In December, the Federal Circuit voted to rehear, en banc, its panel decision in SCA Hygiene Products v. First Quality Baby Products, LLC, 767 F.3d 1339 (Fed. Cir. 2014). In SCA, the panel affirmed the dismissal of SCA’s patent-infringement claim based on laches. In affirming dismissal, the panel relied on its prior precedent, A.C. Aukerman Co. v. R.L. Chaides Constr., 960 F.2d 1020 (Fed. Cir. 1992). In Aukerman, the Federal Circuit held that laches is available to patent-infringement defendants. But now, the Aukerman reasoning is in doubt after the Supreme Court’s recent “Raging Bull” decision – aka Petrella v. MGM, Inc., 134 S.Ct. 1962 (2014).
In Petrella, the Supreme Court held that the Copyright Act’s three-year statute of limitations supplants the need for the laches defense. Accordingly, laches is unavailable to copyright-infringement defendants. The en banc Federal Circuit will now decide whether the Petrella reasoning translates to patent law when it rehears SCA.
The issue is that the patent statute, like the Copyright Act, includes a time limitation on damages:
“Except as otherwise provided by law, no recovery shall be had for any infringement committed more than six years prior to the filing of the complaint or counterclaim for infringement in the action.”
35 U.S.C. § 286.
In Aukerman, the Federal Circuit held that this patent damage limitation could coexist with the laches doctrine. But after Petrella, it’s not so clear.
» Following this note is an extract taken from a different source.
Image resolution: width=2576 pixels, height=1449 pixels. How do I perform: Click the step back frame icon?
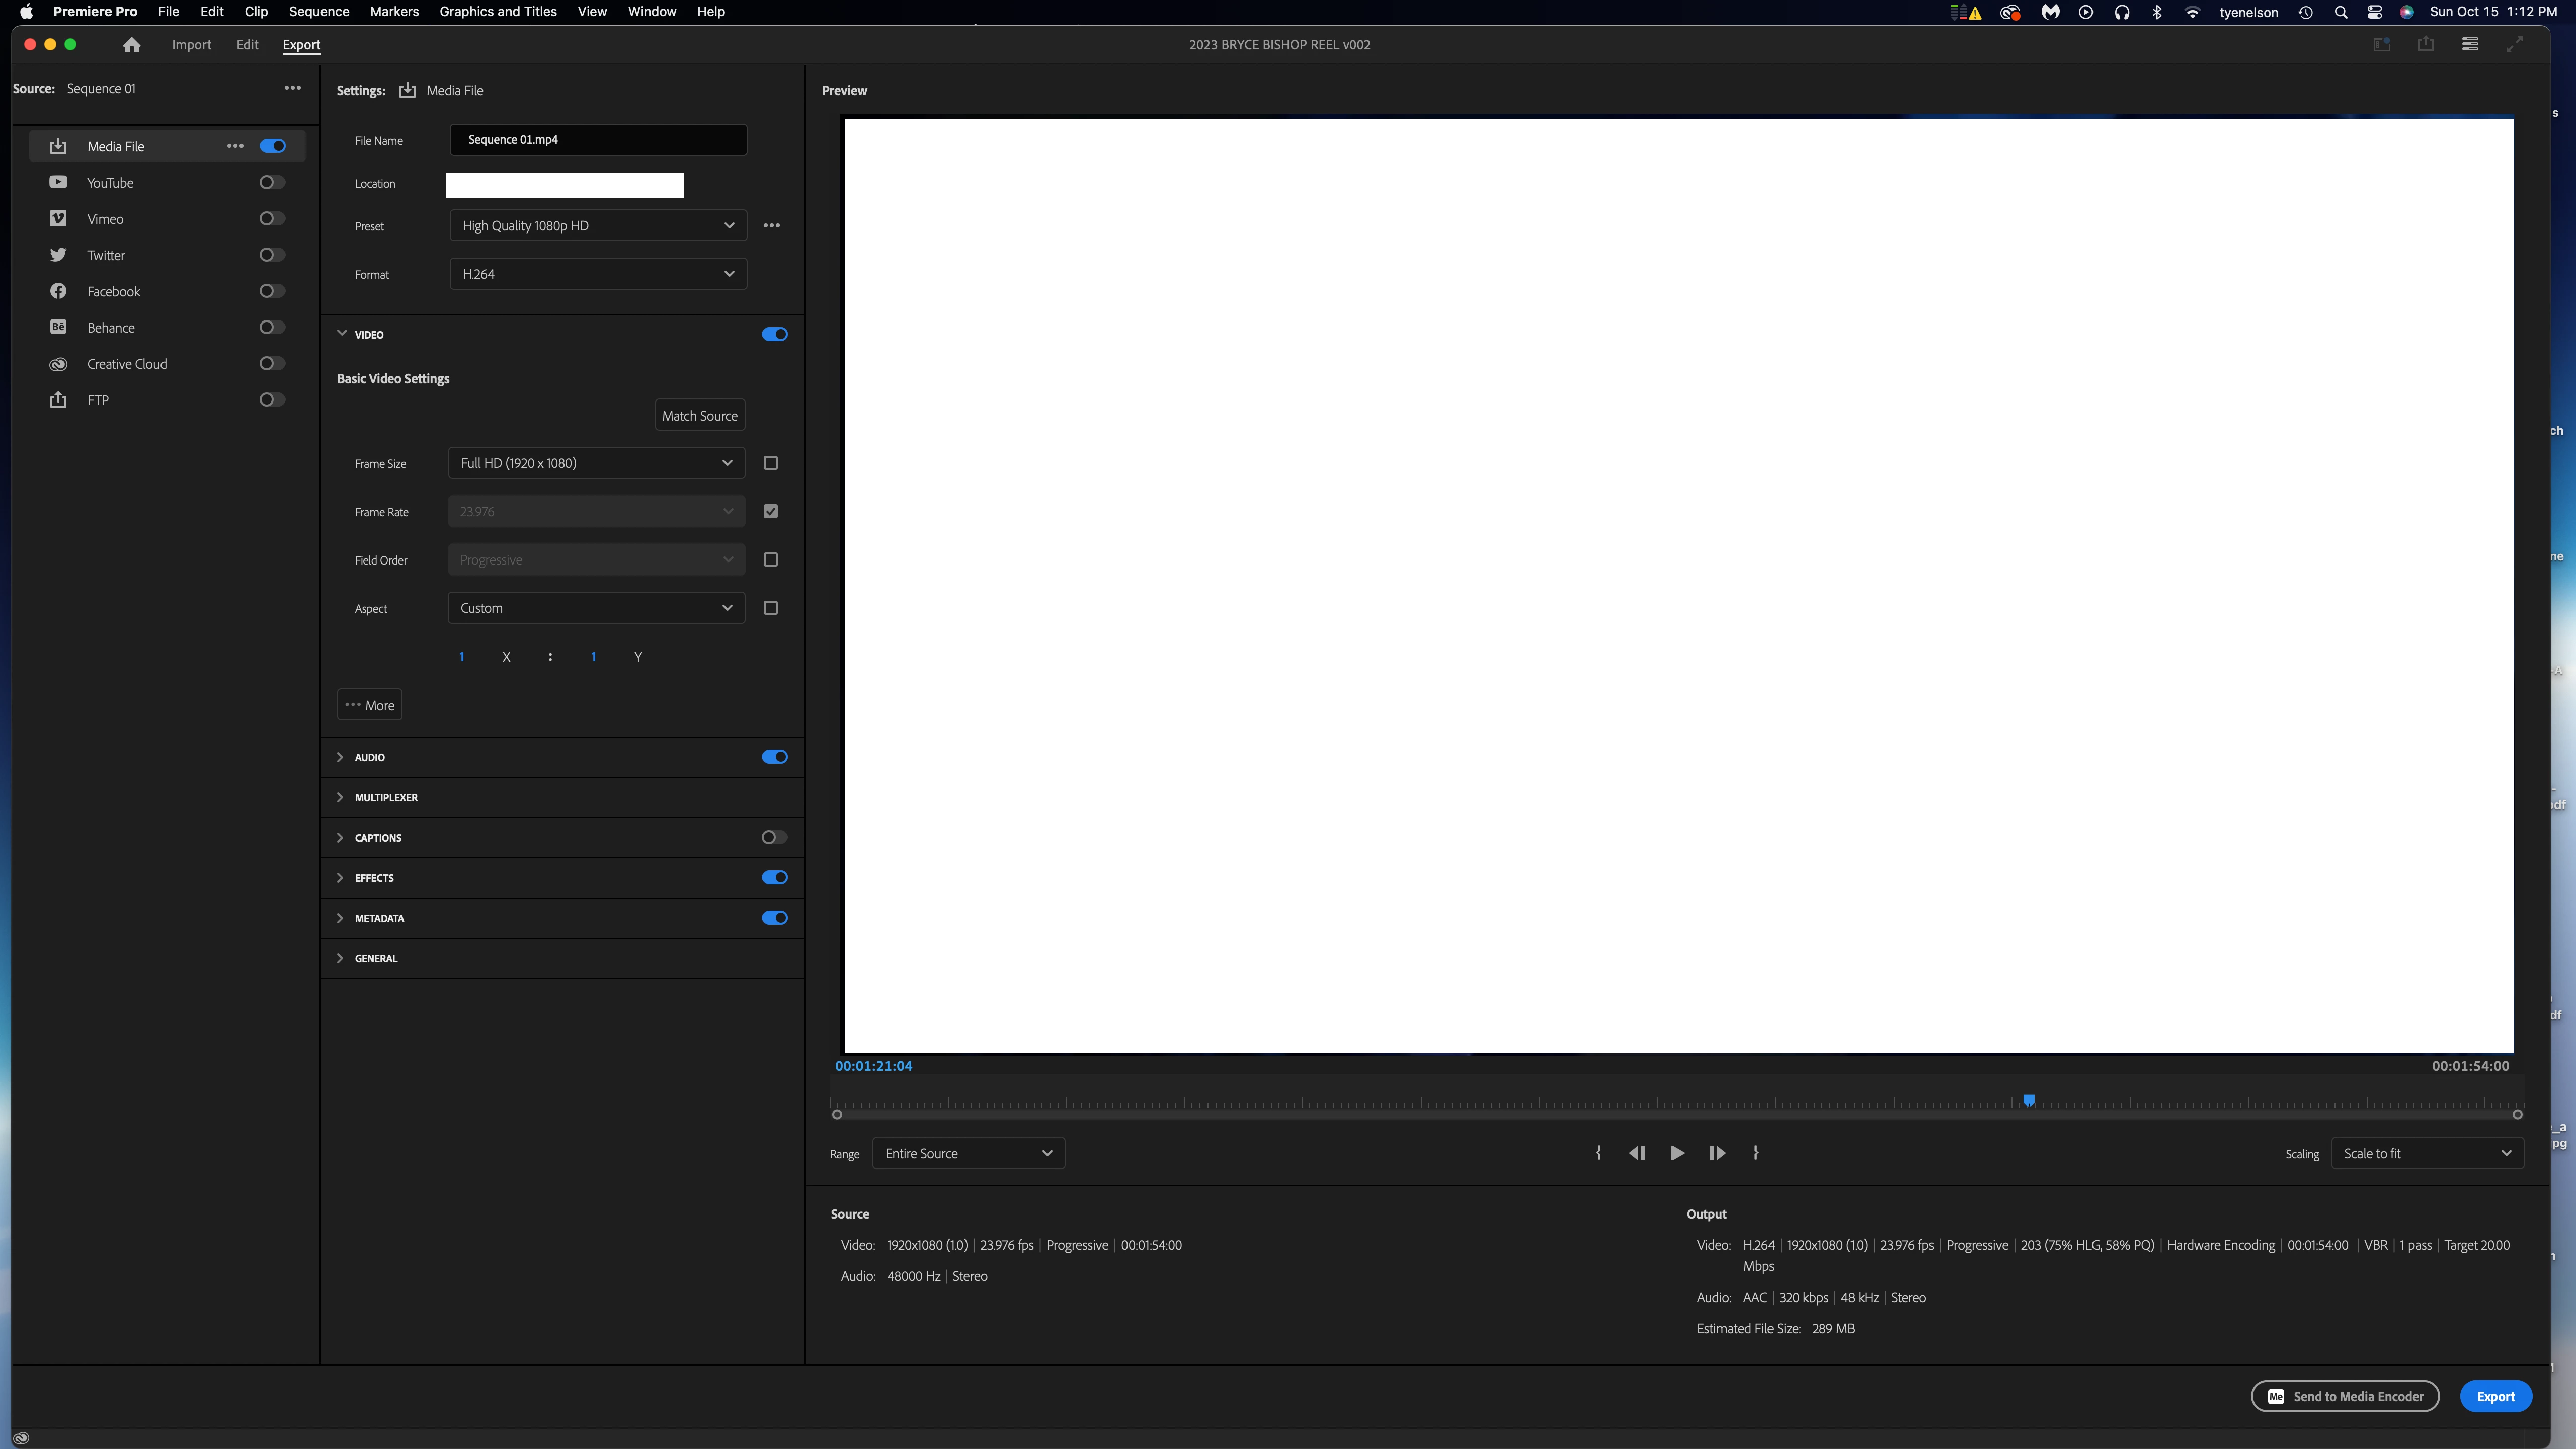click(1637, 1153)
The Supreme Court’s reasoning in Petrella appears to clash with the Aukerman opinion on several key issues. And the en banc SCA rehearing sets the stage for the Federal Circuit to address those issues.
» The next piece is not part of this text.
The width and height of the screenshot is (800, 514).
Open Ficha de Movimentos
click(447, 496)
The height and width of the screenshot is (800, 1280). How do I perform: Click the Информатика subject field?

First, the court might determine whether § 286 is, in fact, a “statute of limitations.” The Aukerman court held that it was not a statute of limitations. Rather, it explained that § 286 is an “arbitrary limitation on the period for which damages may be awarded,” and “[l]aches, on the other hand, invokes the discretionary power of the district court to limit the defendant’s liability for infringement by reason of the equities between the particular parties.” Aukerman, 960 F.2d at 1030. Thus, the court implied that § 286 could coexist with the laches defense since they serve different purposes.
Yet, the Supreme Court might disagree. In describing the Copyright Act’s statute of limitations in Petrella, it stated: “No recovery may be had for infringement in earlier years.” Petrella, 134 S.Ct. at 1973. This language is notably similar to that of § 286, which the Aukerman court declined to call a statute of limitations: “no recovery shall be had for any infringement committed more than six years prior . . . .” 35 U.S.C. § 286. In short, the Supreme Court may have foreseen the conflict, and tipped its hand.
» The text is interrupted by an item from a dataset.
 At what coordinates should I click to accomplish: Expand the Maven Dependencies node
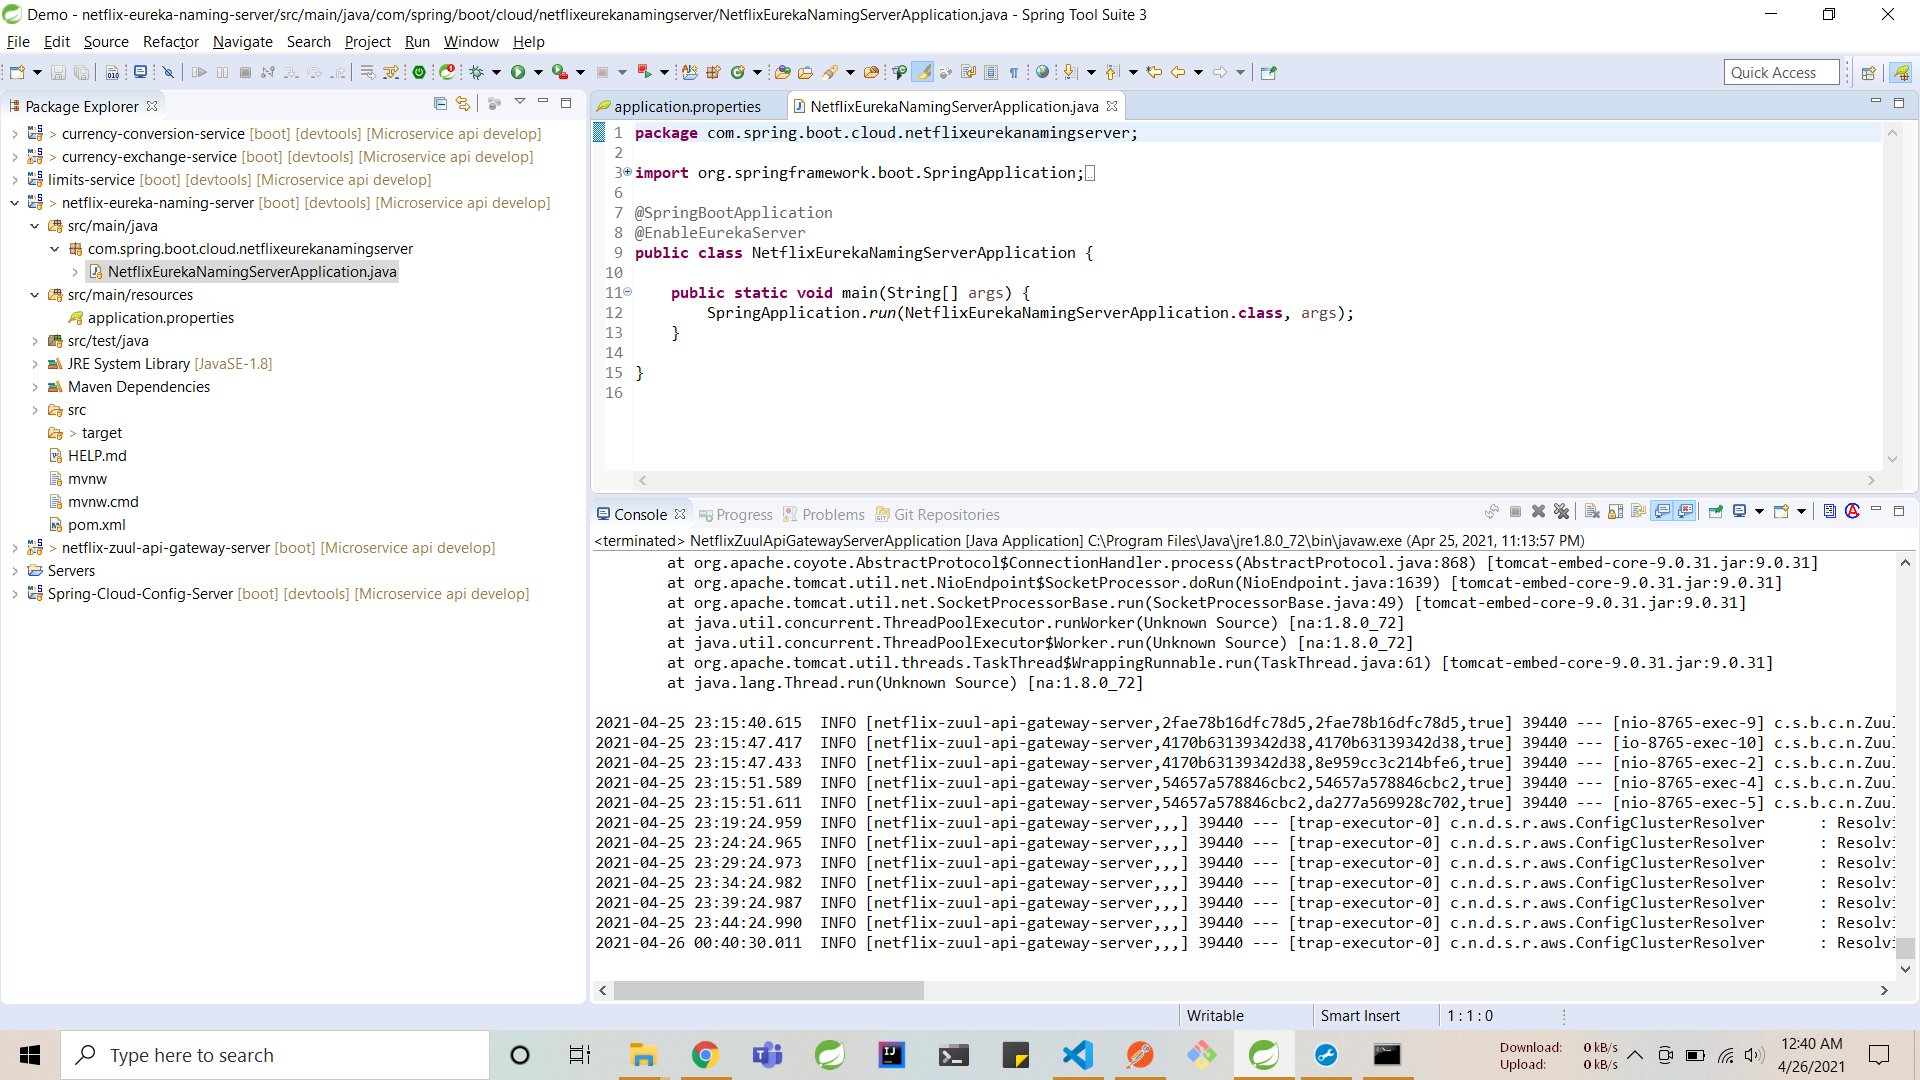point(35,387)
Second, if § 286 is a statute of limitations, the court will likely address whether laches can apply within that limitations period. In Aukerman, the Federal Circuit held that “[i]n other areas of our jurisdiction, laches is routinely applied within the prescribed statute of limitations period for bringing the claim.” Aukerman, 960 F.2d at 1030. Yet, in Petrella, the Supreme Court held that “we have never applied laches . . . within a federally prescribed limitations period.” Petrella, 134 S.Ct. at 1974.
Finally, the court will likely address whether laches – an equitable doctrine – is an appropriate defense against patent infringement – a legal claim. In Aukerman, the Federal Circuit held that the equitable defense could be asserted against a claim for patent infringement. It reasoned that “the equitable defense of laches in a civil action is specifically recognized in Fed. R. Civ. P. 8(c).” Aukerman, 960 F.2d at 1031.
However, in Petrella, the Supreme Court specifically rebuked this argument when made by MGM, explaining that “[t]he expansive role for laches MGM envisions careens away from understandings, past and present, of the essentially gap-filling, not legislation-overriding, office of laches.” Petrella, 134 S.Ct. at 1974.
The Supreme Court repeatedly emphasized the “gap-filling” role of laches. For example: “[W]e adhere to the position that, in face of a statute of limitations enacted by Congress, laches cannot be invoked to bar legal relief . . . .” Id. Thus, although the defendant may try to distinguish the six-year statute of limitations in § 286 from the Copyright Act’s three-year statute of limitations, the Supreme Court appears willing to defer to Congress on what delay is unreasonable.
Briefing for the en banc hearing is still underway, with SCA’s appellant brief due February 27, 2015.